Du poil, des plumes, des écailles sur le plus célèbre chemin de Corse. Quand tout dérape et que l'on se rapproche dangereusement de "Délivrance" dans la jungle du GR20…

« …Je cours… je cours… je cours… les balisages rouge et blanc défilent devant moi, s’enchaînent, se fondent les uns dans les autres… je fonce… j’accélère… je sens son souffle chaud se rapprocher… j’accélère encore… je pense à Leonardo Di Caprio dans The Revenant… j’ai pas envie de me prendre un coup de griffe… je suis nul en mode survie… je vais y rester…. le sentier descend de plus en plus, je ne cours plus je vole, je ne touche plus le sentier, j’effleure les pierres qui roulent toutes seules dans la pente… je l’entends qui grogne derrière, j’ai maximum 15 secondes d’avance, il va me rattraper… il est quand même vif ce con pour son gabarit de videur de boîte de nuit…

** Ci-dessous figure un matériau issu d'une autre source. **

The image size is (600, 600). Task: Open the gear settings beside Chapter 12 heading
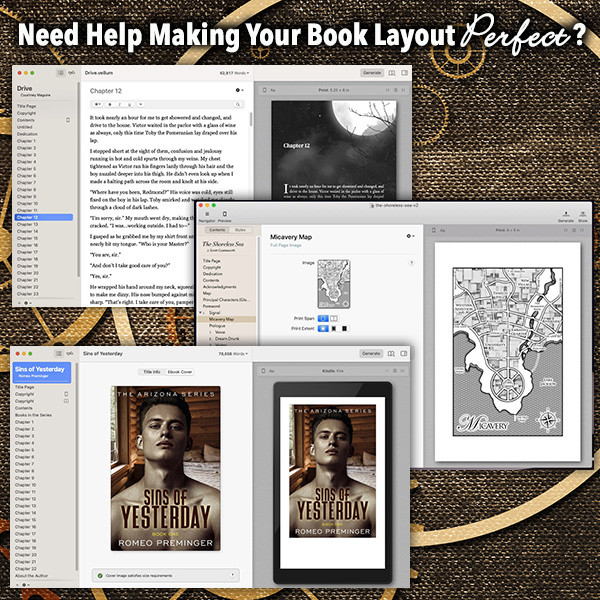pyautogui.click(x=238, y=90)
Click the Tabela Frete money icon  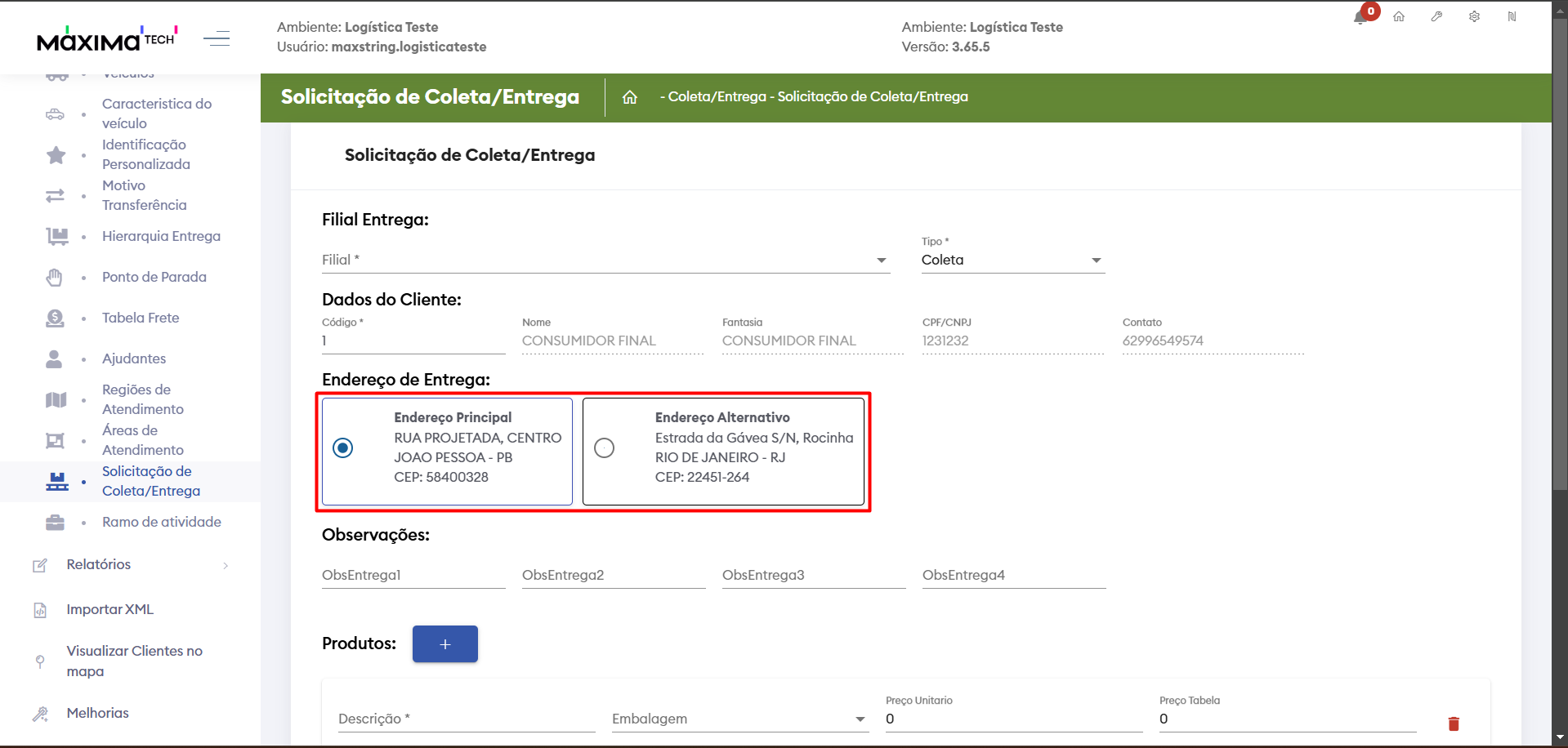tap(55, 318)
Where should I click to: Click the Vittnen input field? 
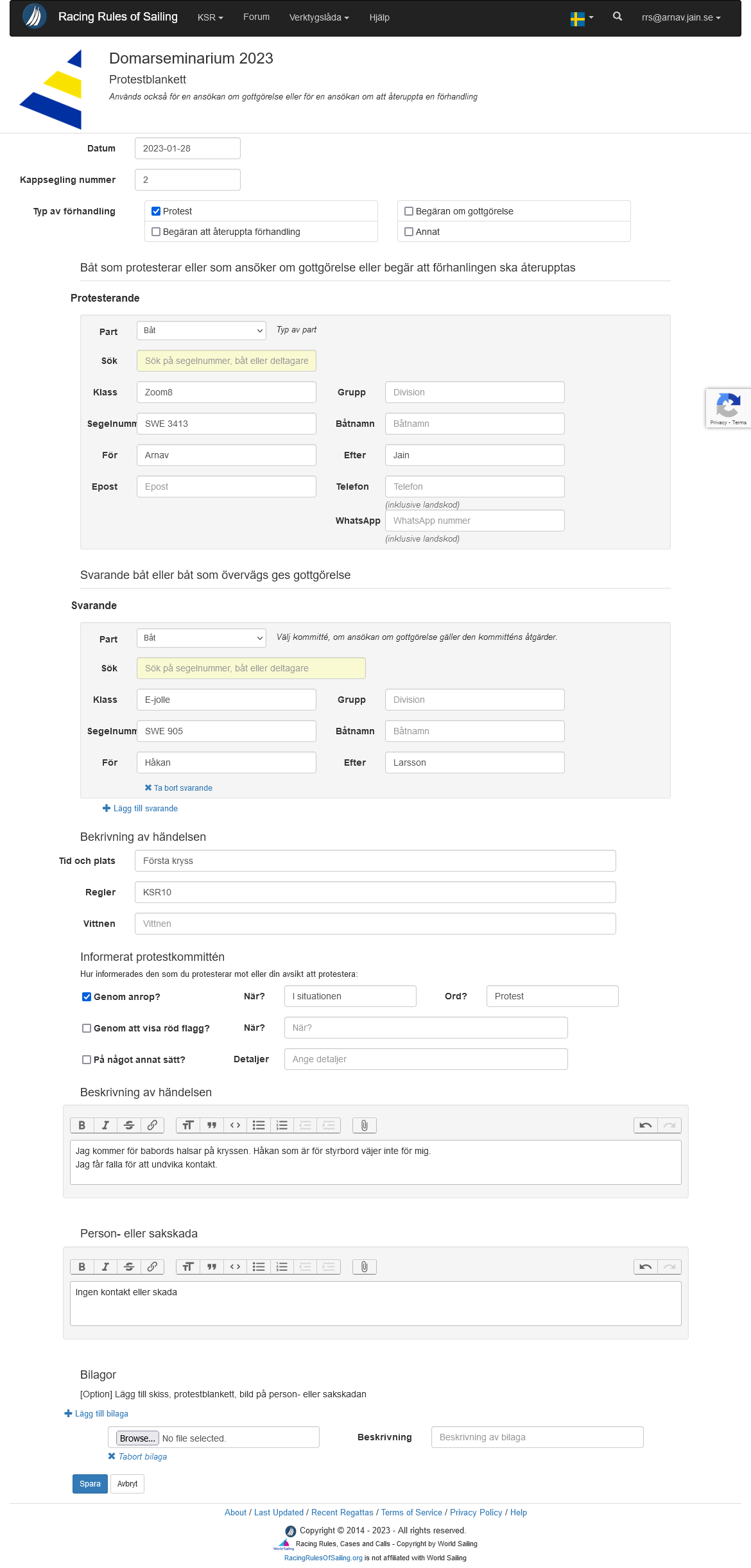[x=375, y=924]
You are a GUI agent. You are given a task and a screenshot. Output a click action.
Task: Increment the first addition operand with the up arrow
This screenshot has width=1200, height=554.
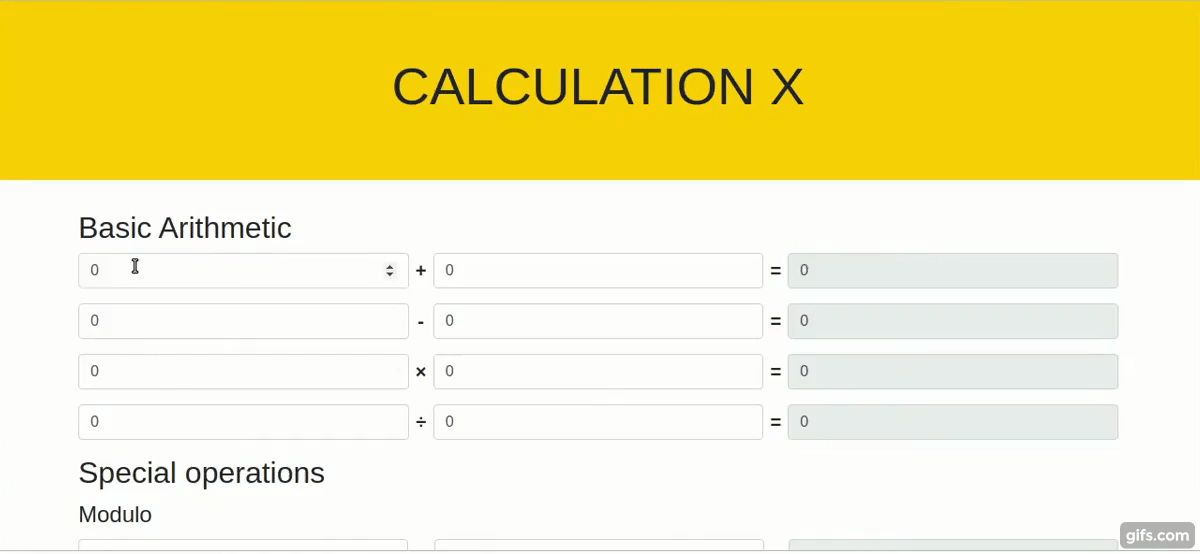(390, 266)
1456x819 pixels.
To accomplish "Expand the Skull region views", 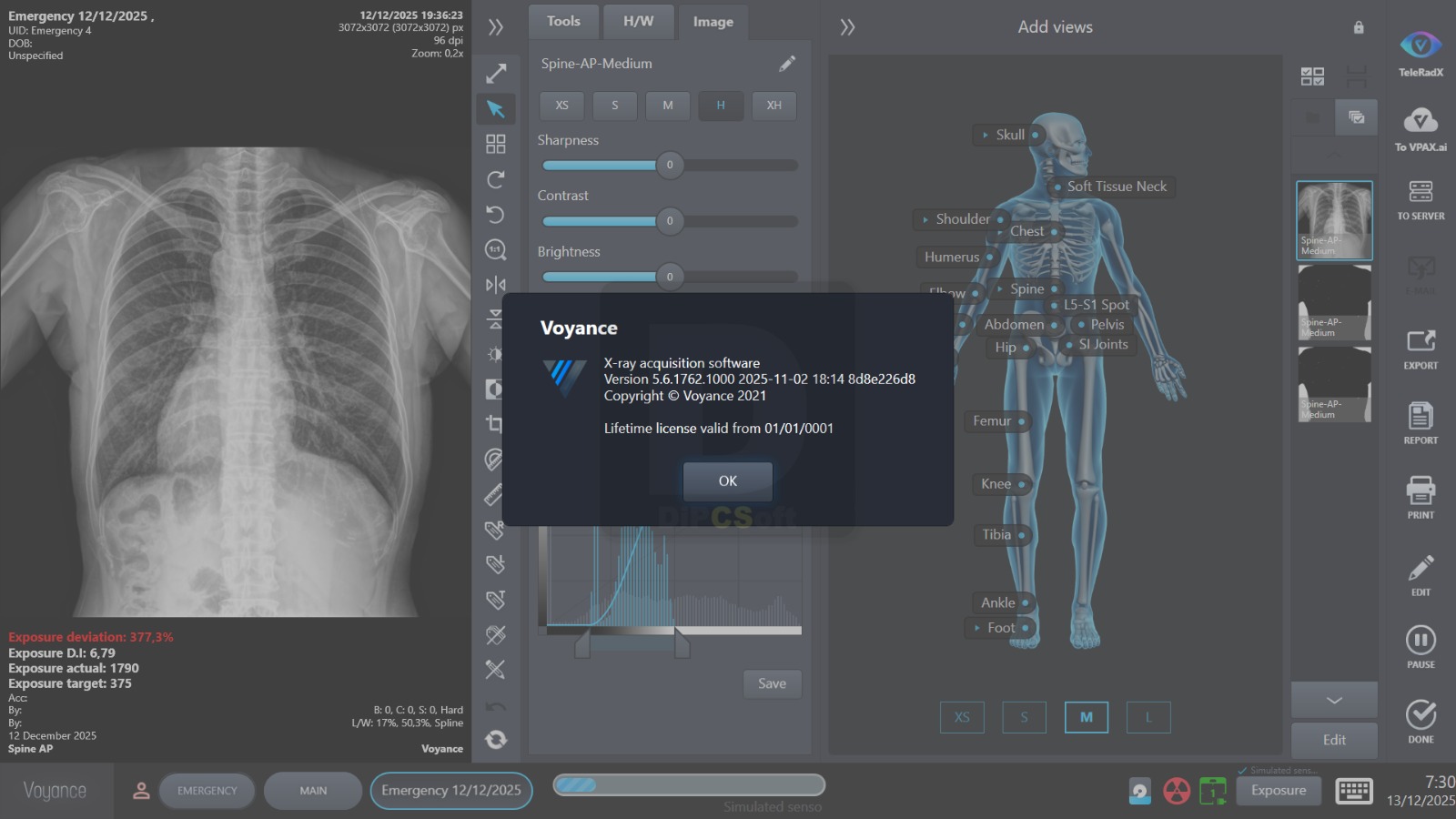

Au top de la chaîne alimentaire, le dernier maillon avant le steak haché…

je crois même que je l’ai croisé un soir au Via Notte night-club de Porto-Vecchio ?… il soulève allègrement ses 150 kilos de fourrure et de graisse, il court comme un lapin sous « gravité lunaire »… je déteste les ours, des traîtres avec leur coup de la peluche toute mignonne qu’on te refourgue pour dormir quand t’es petit alors qu’en vrai ce sont des tueurs, au top de la chaîne alimentaire, le dernier maillon avant le steak haché… il faudrait que j’arrive à le semer avant la rivière… me jeter dans la rivière… sinon il va me faire la peau, exprimer sur mon corps menu et sensible sa passion pour la taxidermie… il faut que j’arrive jusqu’aux bergeries de Ballone … putain d’ours !… la rivière… merde elle est en crue… l’orage d’hier soir… je suis cuit… l’ursidé va me bouffer à la mode tartare… mais qu’est-ce qu’il bave en plus, mon dieu que c’est laid !… je suis mort… non ! pas encore, là l’arbre, le pin lariciu… il me reste une chance : cours Forrest ! cours… ouf ! j’ai réussi à monter assez haut, hors d’atteinte des griffes de la nuit version Grizzly, et il ne peut pas se hisser ce gros lard, le tronc est trop fin pour lui… hahahaha je suis plié de rire… fuck the bear et un gros doigt d’honneur…. hahahahahahahah, putain ! c’est quoi ça le truc qui bouge sur la branche… un serpent… un sarpi (1) black manda corsicus venenus di Niolu… whaaaaaaaaaaa … coup de pompe réflexe dans sa gueule de vipère et hop il plane dans l’air… pour tomber sur la tête du videur du Via Notte occupé à secouer mon arbre… ça ça l’énerve l’ursu (2) enervus de recevoir un reptile carnivore à sang froid sur le coin de la truffe… d’un coup de griffe il découpe le coupable du péché originel, avec la pomme aussi coupable que lui, en une série de rondelles régulières spéciale décoration pour plat de tapas… il a l’air super énervé Ted, j’ai décidé de l’appeler Ted… Ted the bear… ou mieux Teddy, on est presque intimes maintenant… qu’est-ce qu’il fait ? il ne bouge plus, il mijote un truc…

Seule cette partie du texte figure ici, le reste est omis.